Data for this exercise |

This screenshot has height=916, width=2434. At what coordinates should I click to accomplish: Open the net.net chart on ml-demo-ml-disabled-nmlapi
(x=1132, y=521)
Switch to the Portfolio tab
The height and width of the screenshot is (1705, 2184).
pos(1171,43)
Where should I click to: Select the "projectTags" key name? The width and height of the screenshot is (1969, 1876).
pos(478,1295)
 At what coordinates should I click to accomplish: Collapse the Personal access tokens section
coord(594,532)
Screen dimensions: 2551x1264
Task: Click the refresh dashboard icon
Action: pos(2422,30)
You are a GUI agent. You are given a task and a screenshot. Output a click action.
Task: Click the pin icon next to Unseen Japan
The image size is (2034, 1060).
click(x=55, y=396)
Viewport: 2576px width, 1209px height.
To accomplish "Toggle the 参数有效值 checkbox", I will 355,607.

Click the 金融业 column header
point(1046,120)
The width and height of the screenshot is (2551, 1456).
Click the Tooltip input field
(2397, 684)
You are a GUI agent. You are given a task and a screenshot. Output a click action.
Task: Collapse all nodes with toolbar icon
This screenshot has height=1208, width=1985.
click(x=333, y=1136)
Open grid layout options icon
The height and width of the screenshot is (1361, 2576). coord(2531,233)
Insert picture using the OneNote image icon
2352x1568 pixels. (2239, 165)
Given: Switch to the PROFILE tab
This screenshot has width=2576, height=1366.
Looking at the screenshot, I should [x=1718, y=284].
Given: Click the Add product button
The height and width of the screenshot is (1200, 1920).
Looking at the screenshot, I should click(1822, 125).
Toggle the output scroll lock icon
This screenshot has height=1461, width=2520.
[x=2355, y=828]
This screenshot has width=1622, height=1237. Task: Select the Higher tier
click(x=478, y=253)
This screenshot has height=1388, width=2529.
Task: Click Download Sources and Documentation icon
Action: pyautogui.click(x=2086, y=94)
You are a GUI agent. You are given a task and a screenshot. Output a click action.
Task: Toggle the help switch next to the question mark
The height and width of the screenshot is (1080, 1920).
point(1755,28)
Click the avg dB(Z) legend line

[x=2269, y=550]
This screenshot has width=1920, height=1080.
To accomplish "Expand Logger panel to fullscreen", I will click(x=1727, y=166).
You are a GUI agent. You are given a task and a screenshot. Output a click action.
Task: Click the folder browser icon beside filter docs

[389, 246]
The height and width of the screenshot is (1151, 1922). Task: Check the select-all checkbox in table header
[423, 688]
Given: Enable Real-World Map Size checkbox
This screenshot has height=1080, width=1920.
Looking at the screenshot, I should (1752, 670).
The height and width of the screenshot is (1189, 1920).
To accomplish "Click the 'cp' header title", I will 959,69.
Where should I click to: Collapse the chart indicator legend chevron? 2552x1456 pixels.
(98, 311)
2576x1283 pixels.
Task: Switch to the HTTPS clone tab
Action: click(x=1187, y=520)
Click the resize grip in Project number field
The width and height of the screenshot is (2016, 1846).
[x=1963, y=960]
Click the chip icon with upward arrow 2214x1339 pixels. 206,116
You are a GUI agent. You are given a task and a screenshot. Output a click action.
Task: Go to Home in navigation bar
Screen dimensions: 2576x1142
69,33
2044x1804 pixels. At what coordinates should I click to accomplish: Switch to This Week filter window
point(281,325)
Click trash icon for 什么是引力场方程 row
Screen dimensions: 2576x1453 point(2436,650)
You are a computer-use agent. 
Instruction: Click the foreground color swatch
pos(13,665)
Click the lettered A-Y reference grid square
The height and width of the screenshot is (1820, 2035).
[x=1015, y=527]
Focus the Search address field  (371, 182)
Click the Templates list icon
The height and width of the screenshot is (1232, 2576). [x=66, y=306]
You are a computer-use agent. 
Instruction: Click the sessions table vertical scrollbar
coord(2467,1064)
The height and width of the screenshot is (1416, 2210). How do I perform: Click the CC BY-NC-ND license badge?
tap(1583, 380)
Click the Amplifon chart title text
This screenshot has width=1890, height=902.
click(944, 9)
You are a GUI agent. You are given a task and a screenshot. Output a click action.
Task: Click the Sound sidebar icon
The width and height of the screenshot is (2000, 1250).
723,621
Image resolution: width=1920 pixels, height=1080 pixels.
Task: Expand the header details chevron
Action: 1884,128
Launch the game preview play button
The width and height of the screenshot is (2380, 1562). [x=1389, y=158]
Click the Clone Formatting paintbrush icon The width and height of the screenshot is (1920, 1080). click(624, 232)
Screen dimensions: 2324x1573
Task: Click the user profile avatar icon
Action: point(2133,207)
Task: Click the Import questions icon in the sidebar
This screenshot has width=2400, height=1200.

Requirement | Your job is to restate all of the data word for word.

Worked solution |
This screenshot has height=916, width=2434. At what coordinates should I click to accomplish: Open the net.net chart on ml-demo-ml-disabled-nmlapi
(x=1132, y=521)
Switch to the Portfolio tab
The height and width of the screenshot is (1705, 2184).
pos(1171,43)
Where should I click to: Select the "projectTags" key name? The width and height of the screenshot is (1969, 1876).
pos(478,1295)
 At what coordinates should I click to accomplish: Collapse the Personal access tokens section
coord(594,532)
Screen dimensions: 2551x1264
Task: Click the refresh dashboard icon
Action: pos(2422,30)
You are a GUI agent. You are given a task and a screenshot. Output a click action.
Task: Click the pin icon next to Unseen Japan
The image size is (2034, 1060).
click(x=55, y=396)
Viewport: 2576px width, 1209px height.
To accomplish "Toggle the 参数有效值 checkbox", I will 355,607.

Click the 金融业 column header
point(1046,120)
The width and height of the screenshot is (2551, 1456).
Click the Tooltip input field
(2397, 684)
You are a GUI agent. You are given a task and a screenshot. Output a click action.
Task: Collapse all nodes with toolbar icon
This screenshot has height=1208, width=1985.
click(x=333, y=1136)
Open grid layout options icon
The height and width of the screenshot is (1361, 2576). coord(2531,233)
Insert picture using the OneNote image icon
2352x1568 pixels. (2239, 165)
Given: Switch to the PROFILE tab
This screenshot has width=2576, height=1366.
Looking at the screenshot, I should [x=1718, y=284].
Given: Click the Add product button
The height and width of the screenshot is (1200, 1920).
Looking at the screenshot, I should click(1822, 125).
Toggle the output scroll lock icon
This screenshot has height=1461, width=2520.
[x=2355, y=828]
This screenshot has width=1622, height=1237. Task: Select the Higher tier
click(x=478, y=253)
This screenshot has height=1388, width=2529.
Task: Click Download Sources and Documentation icon
Action: pyautogui.click(x=2086, y=94)
You are a GUI agent. You are given a task and a screenshot. Output a click action.
Task: Toggle the help switch next to the question mark
The height and width of the screenshot is (1080, 1920).
point(1755,28)
Click the avg dB(Z) legend line

[x=2269, y=550]
This screenshot has width=1920, height=1080.
To accomplish "Expand Logger panel to fullscreen", I will click(x=1727, y=166).
You are a GUI agent. You are given a task and a screenshot. Output a click action.
Task: Click the folder browser icon beside filter docs

[389, 246]
The height and width of the screenshot is (1151, 1922). Task: Check the select-all checkbox in table header
[423, 688]
Given: Enable Real-World Map Size checkbox
This screenshot has height=1080, width=1920.
Looking at the screenshot, I should (1752, 670).
The height and width of the screenshot is (1189, 1920).
To accomplish "Click the 'cp' header title", I will 959,69.
Where should I click to: Collapse the chart indicator legend chevron? 2552x1456 pixels.
(98, 311)
2576x1283 pixels.
Task: Switch to the HTTPS clone tab
Action: click(x=1187, y=520)
Click the resize grip in Project number field
The width and height of the screenshot is (2016, 1846).
[x=1963, y=960]
Click the chip icon with upward arrow 2214x1339 pixels. 206,116
You are a GUI agent. You are given a task and a screenshot. Output a click action.
Task: Go to Home in navigation bar
Screen dimensions: 2576x1142
69,33
2044x1804 pixels. At what coordinates should I click to accomplish: Switch to This Week filter window
point(281,325)
Click trash icon for 什么是引力场方程 row
Screen dimensions: 2576x1453 point(2436,650)
You are a computer-use agent. 
Instruction: Click the foreground color swatch
pos(13,665)
Click the lettered A-Y reference grid square
The height and width of the screenshot is (1820, 2035).
[x=1015, y=527]
Focus the Search address field  (371, 182)
Click the Templates list icon
The height and width of the screenshot is (1232, 2576). [x=66, y=306]
You are a computer-use agent. 
Instruction: Click the sessions table vertical scrollbar
coord(2467,1064)
The height and width of the screenshot is (1416, 2210). How do I perform: Click the CC BY-NC-ND license badge?
tap(1583, 380)
Click the Amplifon chart title text
This screenshot has width=1890, height=902.
click(944, 9)
You are a GUI agent. You are given a task and a screenshot. Output a click action.
Task: Click the Sound sidebar icon
The width and height of the screenshot is (2000, 1250).
723,621
Image resolution: width=1920 pixels, height=1080 pixels.
Task: Expand the header details chevron
Action: 1884,128
Launch the game preview play button
The width and height of the screenshot is (2380, 1562). [x=1389, y=158]
Click the Clone Formatting paintbrush icon The width and height of the screenshot is (1920, 1080). click(624, 232)
Screen dimensions: 2324x1573
Task: Click the user profile avatar icon
Action: point(2133,207)
Task: Click the Import questions icon in the sidebar
This screenshot has width=2400, height=1200.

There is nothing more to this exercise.